Атомоход «Сибирь» по основным параметрам и качествам совсем не отличался от «Арктики», был новее, вторым из этой серии. Мне не понравилось, что внутри он обшит в основном пластиком серо-белого цвета, в отличие от «Арктики», где была имитация под дерево. В остальном все было таким же. Конечно, экипаж был другим. Но медиков я знал. Хирург Трифонов В.П. вообще был моим «крестным отцом», так как именно он сагитировал меня поработать на ледоколе. Мы перед этим встретились с ним на курсах по радиационной медицине в Институте биофизики. Я тогда был в ординатуре, а он приехал с ледокола, много рассказывал, демонстрировал слайды с видами Арктики, ледокола. В общем, уговорил.
Так вот, на «Сибири» главным инженером-механиком в ту пору был Александр Калинович Следзюк. Очень интересный, запоминающийся  человек. Александр Калинович всю войну прошел страшим механиком на транспортном корабле, перевозившем военные грузы, потом продолжил морскую практику на торговом флоте в Одессе.
Еще до окончания высшего училища, в котором учился заочно, был отобран для подготовки к работе на атомном ледоколе, после чего и был назначен первым главным механиком строящегося первенца атомного ледокольного флота, на котором впоследствии и работал многие годы.
Потом его направили на достройку «Сибири». На ней он и  остался, хотя было ему уже далеко за шестьдесят.
Александр Калинович не мог не обратить на себя внимание. Высокий, сухощавый, даже худой. Чрезвычайно вежливый и внимательный к собеседнику, к любому, с кем он встречался даже мимоходом. Спокойный голос. Говорит чуть медленно, как бы подбирая слова, чтобы ненароком не то, что не обидеть, а не смутить собеседника даже в малой степени.  Ярчайший признак интеллигентности, на мой взгляд.
Тот арбуз он съел бы, не подав виду и никому не сказав ни слова.

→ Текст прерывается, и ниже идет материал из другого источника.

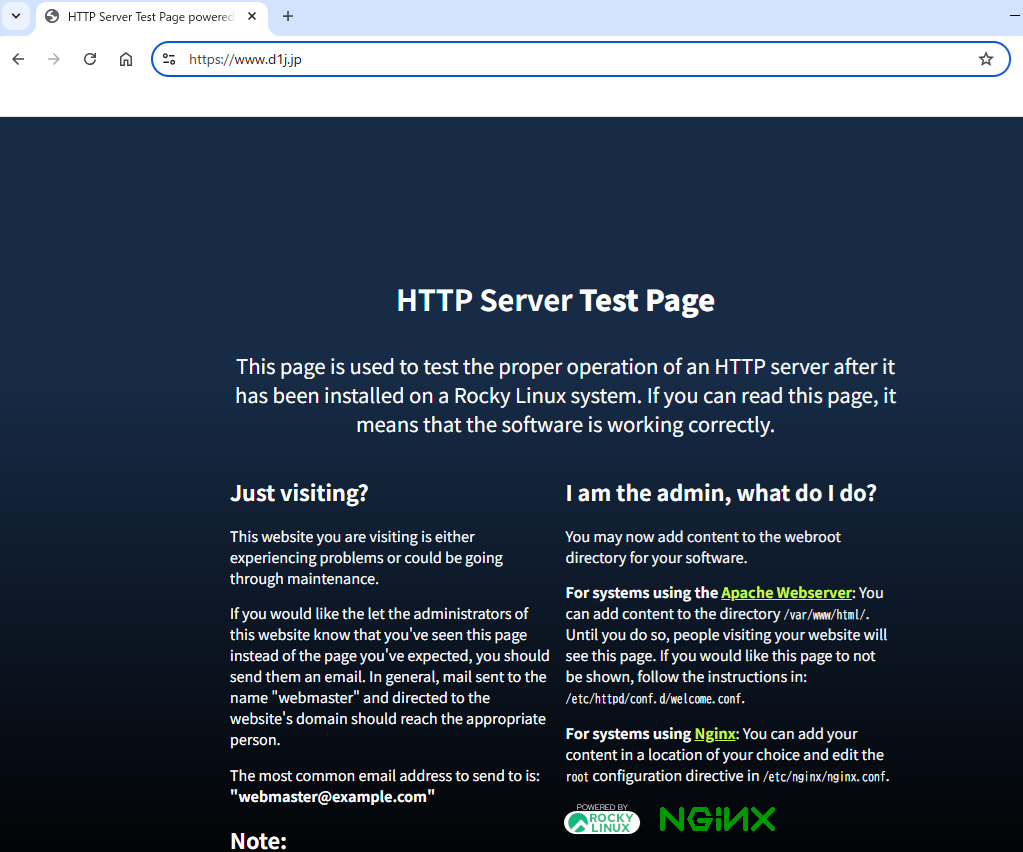Screen dimensions: 1023x852
Task: Click the green NGINX logo
Action: (717, 820)
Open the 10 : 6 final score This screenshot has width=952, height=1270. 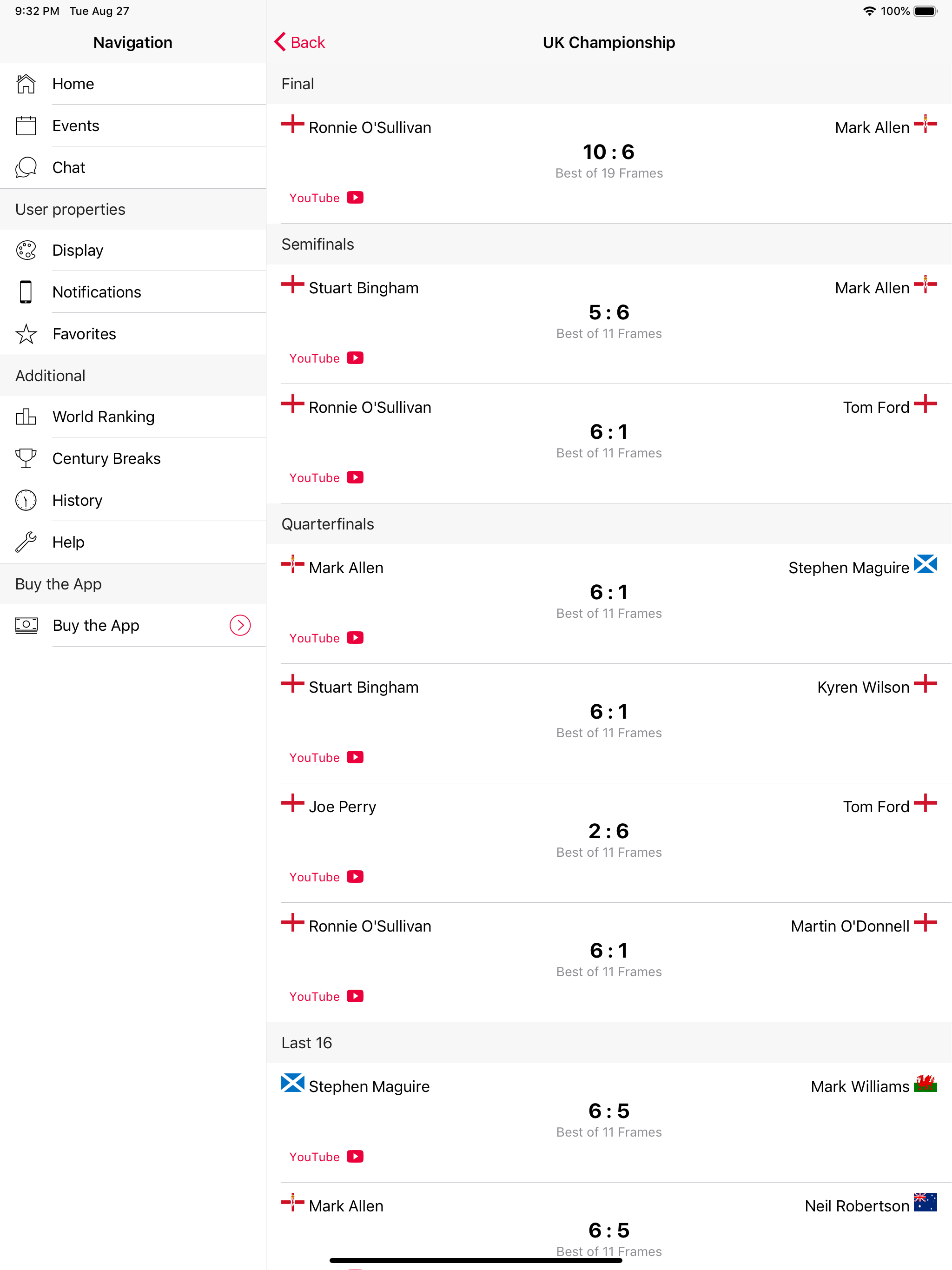608,152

А вот если бы увидел пылинку в реакторном отсеке, сделал бы внушение, кому следовало, вежливо, спокойно, но запомнилось бы оно на всю жизнь.
Александр Калинович никогда не надевал форменную одежду. Даже в кают-компанию приходил в простенькой фланелевой рубашке, в скромненьком пиджачке. Ему это позволялось.
И еще он занимался йогой. Об этом говорили все. И он не скрывал. Учился этой «науке» даже в Индии. В чем состояли эти занятия, не знаю. Но своими глазами видел, что во время  «капитанского часа» спит Следзюк на большом столе посреди салона своей просторной трехкомнатной каюты. Стол покрывался только простыней.
В спальне на кровати под простыней также был щит из многослойной фанеры, как говорили дневальные, убирающие помещение.
Кстати, наш главный механик, о котором я рассказывал выше, до «Арктики» много лет работал и учился под руководством Александра Калиновича на «Ленине». И стал высококлассным профессионалом. 
У Следзюка он научился управлять ядерной установкой, машинами. Интеллигентности же учатся на факультативных началах.